71-Year-Old Male with Hematemesis and Prior Open Paravisceral Aortic Repair
Aleem K. Mirza, MD, Shuja Fahad, MBBS, Manju Kalra, MBBS.
Mayo Clinic, Rochester, MN, USA.
DEMOGRAPHICS: 71-year-old male with hematemesis was transferred emergently to our institution.
HISTORY: The patient had suffered two episodes of syncope within the preceding month, the second associated with large-volume hematemesis. Esophagoduodenoscopy demonstrated a pulsatile mass at the lesser gastric curve, without active hemorrhage. Past history included paravisceral aortic aneurysm repair through a retroperitoneal approach 4 years prior, with a long, beveled proximal anastomosis , incorporating the celiac axis (CA) and superior mesenteric artery (SMA). Two right renal arteries (RRAs) were incorporated with a separate patch and the atrophic left kidney was not revascularized. The patient had undergone no imaging follow -up. Computed tomography angiography (CTA) demonstrated disruption of the proximal anastomosis with a large mouthed pseudoaneurysm and no plane between the aorta and stomach (Figure 1). There was extreme tortuosity the distal aortic graft and 3 cm common iliac artery aneurysms. Medical co-morbidities included hypertension, hyperlipidemia and extensive smoking history.
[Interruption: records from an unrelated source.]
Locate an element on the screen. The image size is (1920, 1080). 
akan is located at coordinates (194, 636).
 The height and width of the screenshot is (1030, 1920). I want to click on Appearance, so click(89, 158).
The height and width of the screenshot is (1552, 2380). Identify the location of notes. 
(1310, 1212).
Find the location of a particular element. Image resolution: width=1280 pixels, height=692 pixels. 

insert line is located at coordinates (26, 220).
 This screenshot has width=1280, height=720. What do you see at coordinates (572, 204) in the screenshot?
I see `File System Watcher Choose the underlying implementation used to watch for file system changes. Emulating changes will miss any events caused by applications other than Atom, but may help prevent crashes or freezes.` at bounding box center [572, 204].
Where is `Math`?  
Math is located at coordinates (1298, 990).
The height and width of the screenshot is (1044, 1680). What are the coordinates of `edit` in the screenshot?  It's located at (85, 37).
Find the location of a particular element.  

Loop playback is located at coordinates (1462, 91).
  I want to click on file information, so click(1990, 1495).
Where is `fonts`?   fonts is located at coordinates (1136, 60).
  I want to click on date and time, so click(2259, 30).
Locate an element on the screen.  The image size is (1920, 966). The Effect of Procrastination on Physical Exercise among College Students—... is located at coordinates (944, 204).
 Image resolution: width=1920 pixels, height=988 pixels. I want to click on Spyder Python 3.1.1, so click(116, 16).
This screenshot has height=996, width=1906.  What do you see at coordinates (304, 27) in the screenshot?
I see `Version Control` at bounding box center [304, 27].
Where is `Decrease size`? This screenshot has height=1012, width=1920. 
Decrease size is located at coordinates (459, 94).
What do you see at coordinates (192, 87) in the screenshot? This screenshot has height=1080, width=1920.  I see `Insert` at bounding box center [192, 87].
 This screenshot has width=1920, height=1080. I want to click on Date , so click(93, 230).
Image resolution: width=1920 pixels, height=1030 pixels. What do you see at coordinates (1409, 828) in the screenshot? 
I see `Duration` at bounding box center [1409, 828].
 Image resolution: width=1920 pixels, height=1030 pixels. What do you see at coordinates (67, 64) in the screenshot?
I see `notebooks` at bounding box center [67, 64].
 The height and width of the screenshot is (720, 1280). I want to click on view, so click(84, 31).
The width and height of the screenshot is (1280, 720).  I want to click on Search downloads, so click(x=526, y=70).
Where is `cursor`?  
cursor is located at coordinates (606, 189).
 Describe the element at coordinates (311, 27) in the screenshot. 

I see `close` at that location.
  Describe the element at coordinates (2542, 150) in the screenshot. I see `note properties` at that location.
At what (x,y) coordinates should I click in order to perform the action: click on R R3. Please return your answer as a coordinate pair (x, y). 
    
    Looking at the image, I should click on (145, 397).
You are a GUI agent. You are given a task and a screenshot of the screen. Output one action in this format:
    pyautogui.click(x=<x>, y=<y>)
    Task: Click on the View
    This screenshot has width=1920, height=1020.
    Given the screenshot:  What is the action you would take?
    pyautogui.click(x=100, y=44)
PLAN: The patient was medically optimized in the ICU over 24 hours and then taken to the operating room. Through a 6th interspace posterolateral thoractomy a trifurcated Dacron graft was anastomosed to the descending thoracic aorta. Through a midline laparotomy, the SMA, common hepatic artery (CHA) and RRAs were dissected without disturbing the prior operative field. The limbs of the trifurcated graft were tunneled through the diaphragmatic hiatus travelling to the right, anterior of the esophagus. They were anastomosed sequentially end-to-end to the 2 RRAs spatulated together and end-to-side to the SMA and CHA, which were ligated proximally. With thoracic and abdominal aortic control the aorto-gastric fistula was taken down with partial gastrectomy and the upper abdominal graft was replaced in-situ with Rifampin-soaked Dacron, followed by omental wrap of the entire reconstruction. Postoperative course was uneventful and he was discharged on day 11. Cultures grew S. mitis and Actinomyces. He received a 6 weeks of intravenous antibiotics and remains on chronic oral supression.
DISCUSSION: The extra-anatomic antegrade visceral debranching in a clean field, allowed for minimal end-organ warm-ischemia time prior to aortogastric fistula takedown. In-situ reconstruction of the aorta was the most reasonable option utilizing Rifampin-soaked Dacron wrapped in omentum.